The detective’s reports reveals that Dickinson had seen Wall leave his Summer Street apartment and walk to the ATM “where there were a number of other known and unknown individuals. Many were making transactions on the ATM machine just after 1:00 a.m.”
After Wall made his transaction, the detective reports, he got into a vehicle and officers followed it to a Cleveland Avenue address where Wall was subsequently seen to enter a vehicle registered to Kirk Kummings, 44, of 12 Belmont St., Chicopee.
The officers followed Kummings’ 1998 Subaru Legacy to an apartment complex in the Jarvis Heights section of Holyoke where, the detective notes, “during my years as a narcotics investigator I have arrested a number of people I had followed to this area.”

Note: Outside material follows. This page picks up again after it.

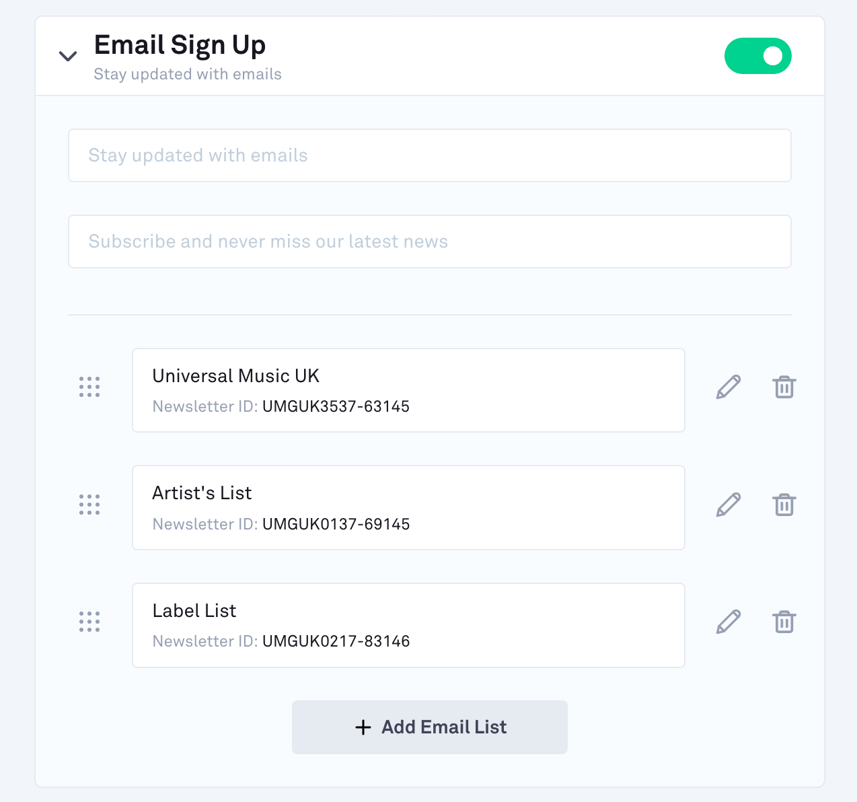Click the plus icon on Add Email List
Viewport: 857px width, 802px height.
[363, 727]
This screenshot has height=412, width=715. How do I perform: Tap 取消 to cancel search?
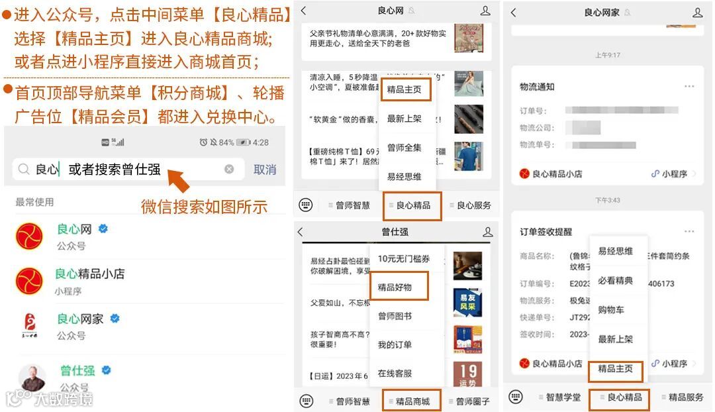tap(265, 170)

A detective who had been set up at the complex observed an unidentified man get into the car which left the complex briefly. After it came back, the detectives followed the vehicle with the two original occupants as it returned to Westfield. The detectives had arranged for officers in marked cruisers, Sgt. Jeffrey Baillargeon and Officer Jared Rowe, to be waiting on North Road and the suspect vehicle was stopped.
The identities of the two men were confirmed and ten waxed baggies “labeled with a blue logo ‘American Hustle’ were found in the area of the passenger seat” which were found to contain “a white powdery substance which later field tested positive for a Class A substance” and were seized.
Wall was also found to be in possession of “fifty bags of heroin with the same American Hustle logo” and $430 in cash. A single bag of heroin was also found in the area where Wall had been standing when he was removed from the car.
Both men were charged with possession of a Class A drug and were arraigned later the same day in Westfield District Court before Judge Rita Koenigs.
Kummings was released on his personal recognizance pending a May 2 hearing while Wall was released on $500 cash bail.
Dickinson reports that further investigation revealed additional heroin Wall had secreted upon his person, bringing the total amount of heroin in his possession to be more than 100 bags, substantially more than would be a reasonable amount for personal consumption.
Dickinson said that he has filed an amended report and the charge brought against Wall will be changed to possession of heroin with intent to distribute, a substantially more serious offense.
Kummings was initially also charged with conspiracy and Dickinson said that Wall will also be charged with that offense.
Wall will return to court for a hearing on March 25.